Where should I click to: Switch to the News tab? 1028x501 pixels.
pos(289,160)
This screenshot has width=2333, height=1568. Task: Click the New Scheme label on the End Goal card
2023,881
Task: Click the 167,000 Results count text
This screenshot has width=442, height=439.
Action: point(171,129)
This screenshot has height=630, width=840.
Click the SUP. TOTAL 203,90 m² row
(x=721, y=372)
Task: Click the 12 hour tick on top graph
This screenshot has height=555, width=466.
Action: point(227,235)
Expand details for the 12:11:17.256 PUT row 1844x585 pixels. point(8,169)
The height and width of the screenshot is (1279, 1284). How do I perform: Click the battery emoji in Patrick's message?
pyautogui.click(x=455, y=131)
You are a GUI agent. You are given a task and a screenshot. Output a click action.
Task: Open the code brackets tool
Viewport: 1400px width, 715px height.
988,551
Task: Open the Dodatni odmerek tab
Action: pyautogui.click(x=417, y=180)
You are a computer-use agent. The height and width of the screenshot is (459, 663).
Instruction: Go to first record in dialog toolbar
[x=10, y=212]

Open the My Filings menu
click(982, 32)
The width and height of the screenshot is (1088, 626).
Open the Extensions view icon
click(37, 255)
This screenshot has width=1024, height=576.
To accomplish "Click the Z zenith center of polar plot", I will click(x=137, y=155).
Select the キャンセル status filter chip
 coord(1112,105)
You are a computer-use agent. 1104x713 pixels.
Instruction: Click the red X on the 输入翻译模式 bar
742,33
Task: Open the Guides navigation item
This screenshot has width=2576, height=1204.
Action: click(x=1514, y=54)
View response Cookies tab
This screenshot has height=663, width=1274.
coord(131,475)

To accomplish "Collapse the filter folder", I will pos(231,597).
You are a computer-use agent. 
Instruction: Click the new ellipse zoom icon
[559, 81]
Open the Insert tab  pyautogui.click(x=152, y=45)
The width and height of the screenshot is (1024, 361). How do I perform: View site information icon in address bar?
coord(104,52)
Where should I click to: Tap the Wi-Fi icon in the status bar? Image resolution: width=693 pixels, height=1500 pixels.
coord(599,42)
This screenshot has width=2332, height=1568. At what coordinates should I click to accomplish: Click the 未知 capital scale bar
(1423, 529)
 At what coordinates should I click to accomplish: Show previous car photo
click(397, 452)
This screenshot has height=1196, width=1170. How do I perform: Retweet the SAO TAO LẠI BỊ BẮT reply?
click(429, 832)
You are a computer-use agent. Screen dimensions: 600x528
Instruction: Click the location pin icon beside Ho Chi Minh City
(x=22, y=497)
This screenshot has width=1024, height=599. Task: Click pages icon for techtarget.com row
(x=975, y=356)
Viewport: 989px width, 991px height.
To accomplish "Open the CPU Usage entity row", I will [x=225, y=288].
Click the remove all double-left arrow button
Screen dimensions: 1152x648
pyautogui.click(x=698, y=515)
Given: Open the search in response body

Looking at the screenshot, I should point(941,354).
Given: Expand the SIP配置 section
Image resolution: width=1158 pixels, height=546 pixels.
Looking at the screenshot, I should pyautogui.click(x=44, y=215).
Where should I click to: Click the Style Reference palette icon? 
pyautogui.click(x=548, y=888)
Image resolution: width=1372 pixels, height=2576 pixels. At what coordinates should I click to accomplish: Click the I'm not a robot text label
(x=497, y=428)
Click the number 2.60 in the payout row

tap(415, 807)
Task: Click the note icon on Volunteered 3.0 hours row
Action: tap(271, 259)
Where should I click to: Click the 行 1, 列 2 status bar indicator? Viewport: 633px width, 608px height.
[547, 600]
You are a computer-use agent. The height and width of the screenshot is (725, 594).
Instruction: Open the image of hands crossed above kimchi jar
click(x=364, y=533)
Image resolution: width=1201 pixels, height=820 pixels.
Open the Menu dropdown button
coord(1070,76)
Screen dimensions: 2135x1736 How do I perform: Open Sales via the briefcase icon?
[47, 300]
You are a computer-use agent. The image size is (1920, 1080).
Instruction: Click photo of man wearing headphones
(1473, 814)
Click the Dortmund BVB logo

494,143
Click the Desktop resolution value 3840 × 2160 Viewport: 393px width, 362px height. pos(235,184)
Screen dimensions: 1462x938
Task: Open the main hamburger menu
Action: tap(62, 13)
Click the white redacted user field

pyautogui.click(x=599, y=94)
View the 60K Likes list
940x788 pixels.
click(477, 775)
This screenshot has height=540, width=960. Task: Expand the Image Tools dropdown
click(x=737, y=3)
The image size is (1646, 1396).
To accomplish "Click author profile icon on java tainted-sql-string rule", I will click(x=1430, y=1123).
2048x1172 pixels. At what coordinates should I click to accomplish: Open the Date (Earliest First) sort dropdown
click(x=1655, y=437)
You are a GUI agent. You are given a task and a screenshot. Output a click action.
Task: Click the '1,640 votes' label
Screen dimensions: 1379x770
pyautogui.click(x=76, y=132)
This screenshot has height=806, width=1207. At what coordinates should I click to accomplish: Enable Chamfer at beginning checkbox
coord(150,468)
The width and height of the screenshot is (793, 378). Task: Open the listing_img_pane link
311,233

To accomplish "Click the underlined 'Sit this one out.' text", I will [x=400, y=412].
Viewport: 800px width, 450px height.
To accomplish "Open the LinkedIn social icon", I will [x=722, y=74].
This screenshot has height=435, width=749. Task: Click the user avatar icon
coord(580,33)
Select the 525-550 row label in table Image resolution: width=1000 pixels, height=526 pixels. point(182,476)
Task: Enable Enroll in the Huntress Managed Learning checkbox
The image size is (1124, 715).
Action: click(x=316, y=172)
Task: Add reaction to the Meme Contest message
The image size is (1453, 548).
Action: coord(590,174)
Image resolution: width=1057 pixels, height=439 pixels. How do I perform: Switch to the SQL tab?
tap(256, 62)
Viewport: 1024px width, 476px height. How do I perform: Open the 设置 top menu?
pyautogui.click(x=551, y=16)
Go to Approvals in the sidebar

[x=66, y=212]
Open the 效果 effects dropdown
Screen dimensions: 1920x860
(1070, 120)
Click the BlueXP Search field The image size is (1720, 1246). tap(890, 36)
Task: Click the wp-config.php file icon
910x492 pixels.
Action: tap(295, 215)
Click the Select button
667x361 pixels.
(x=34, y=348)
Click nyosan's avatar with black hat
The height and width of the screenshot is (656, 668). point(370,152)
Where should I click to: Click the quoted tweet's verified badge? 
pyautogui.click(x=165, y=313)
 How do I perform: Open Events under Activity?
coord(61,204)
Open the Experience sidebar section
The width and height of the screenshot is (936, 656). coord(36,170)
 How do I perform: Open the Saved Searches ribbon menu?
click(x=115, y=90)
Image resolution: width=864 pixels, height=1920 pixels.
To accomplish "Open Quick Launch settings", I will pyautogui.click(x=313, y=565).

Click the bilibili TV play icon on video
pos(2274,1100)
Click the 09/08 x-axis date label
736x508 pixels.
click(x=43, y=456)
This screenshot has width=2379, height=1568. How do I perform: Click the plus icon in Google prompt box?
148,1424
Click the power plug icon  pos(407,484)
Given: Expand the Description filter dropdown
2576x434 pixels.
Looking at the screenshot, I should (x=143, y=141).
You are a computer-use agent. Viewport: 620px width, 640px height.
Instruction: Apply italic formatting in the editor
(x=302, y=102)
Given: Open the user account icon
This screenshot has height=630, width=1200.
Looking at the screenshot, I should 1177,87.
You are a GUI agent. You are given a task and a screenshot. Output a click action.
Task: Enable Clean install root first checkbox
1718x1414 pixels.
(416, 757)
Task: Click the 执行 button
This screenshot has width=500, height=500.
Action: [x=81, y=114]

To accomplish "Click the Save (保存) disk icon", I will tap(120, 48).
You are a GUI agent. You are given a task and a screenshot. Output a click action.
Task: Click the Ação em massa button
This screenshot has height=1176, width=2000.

# [Task details]
Reproduce the material verbatim, everything from the line containing "Screen dimensions: 2135x1736" down to the line containing "coord(150,468)", both included.

# [Complete response]
Screen dimensions: 2135x1736 How do I perform: Open Sales via the briefcase icon?
[47, 300]
You are a computer-use agent. The image size is (1920, 1080).
Instruction: Click photo of man wearing headphones
(1473, 814)
Click the Dortmund BVB logo

494,143
Click the Desktop resolution value 3840 × 2160 Viewport: 393px width, 362px height. pos(235,184)
Screen dimensions: 1462x938
Task: Open the main hamburger menu
Action: tap(62, 13)
Click the white redacted user field

pyautogui.click(x=599, y=94)
View the 60K Likes list
940x788 pixels.
click(477, 775)
This screenshot has height=540, width=960. Task: Expand the Image Tools dropdown
click(x=737, y=3)
The image size is (1646, 1396).
To accomplish "Click author profile icon on java tainted-sql-string rule", I will click(x=1430, y=1123).
2048x1172 pixels. At what coordinates should I click to accomplish: Open the Date (Earliest First) sort dropdown
click(x=1655, y=437)
You are a GUI agent. You are given a task and a screenshot. Output a click action.
Task: Click the '1,640 votes' label
Screen dimensions: 1379x770
pyautogui.click(x=76, y=132)
This screenshot has height=806, width=1207. At what coordinates should I click to accomplish: Enable Chamfer at beginning checkbox
coord(150,468)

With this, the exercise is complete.